Intensive outpatient program
Sometimes, a patient needs more help than a weekly therapy appointment and medication but doesn’t need to be hospitalized. That’s where the intensive outpatient program comes in.
The program serves adults, including older adults who face challenges managing their mental health conditions, whether due to life transitions such as retirement or loss of a spouse or just typical aspects of aging that make having mental illness harder.
The program involves in-person group sessions, nine hours per week. Group members focus on building coping skills and learning other strategies for managing their mental health. Participants also meet with social workers regularly for progress review, see a psychiatrist for medication management, and have opportunities for individual therapy sessions with a psychologist. The program lasts approximately twelve weeks.

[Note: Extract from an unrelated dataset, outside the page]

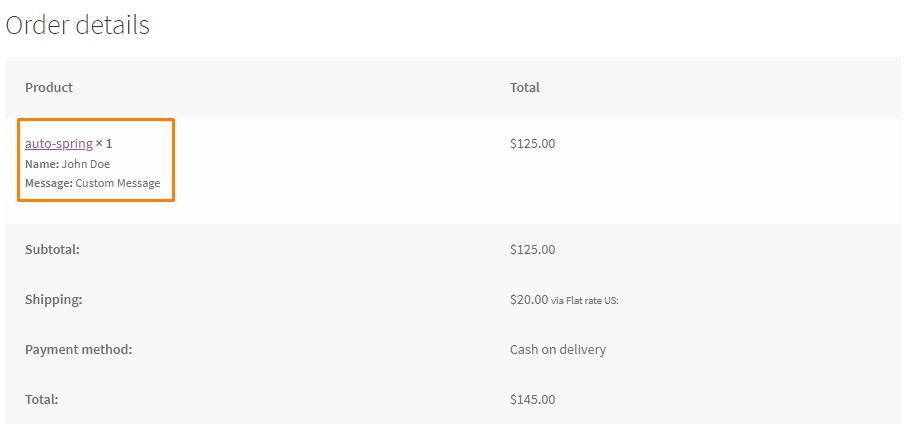
Task: Click the Subtotal label
Action: click(52, 250)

“It’s a place where people can learn they aren’t alone,” says Koriann Cox, PhD, the licensed clinical psychologist who leads the program. “We teach them that their life can be different if they want it to be, that they can’t always change big structures of their life, but they can change how they engage with those structures.”
Family and caregiver support program
One aspect of mental health care that is often overlooked is the important role of patients’ families or caregivers. Not only can they benefit from reliable information and education about their loved one’s mental health condition, but the more they know about mental health care, the more they’re able to help and support their loved one.
The Family and Caregiver Training and Support (FACTS) Program, launched in September, is a resource for families and caregivers who are helping an adult loved one navigate mental health treatment.
The program is being developed by Mollie Forrester, MSW, LICSW, director of Patient and Family Experience for the Department of Psychiatry and Behavioral Sciences. The FACTS website includes information, resources and skills training for families and caregivers of adult patients being treated at the Center for Behavioral Health and Learning. The first skills training, currently in a pilot phase, focuses on foundational communication skills. The modules are offered online and on-demand, meaning families and caregivers can take the course on their own time whenever is most convenient.
Once the pilot is complete, Forrester hopes to make the curriculum publicly available to UW Medicine more broadly and eventually to the general public.
“Inclusion, information, support, resources, skills — over and over, families say this is what they need,” Forrester says.
Families and caregivers will be able to provide input on the communication skills training during the pilot phase as Forrester, psychiatrist Anna Ratzliff, MD, and their team fine-tune the details.
Building skills families can use to communicate with their loved ones is a core part of the program, and Forrester emphasized that these skills will be taught in a way that is applicable no matter a patient’s specific mental health diagnosis or situation. She hopes to add additional training and support services as the FACTS program grows and as funding allows.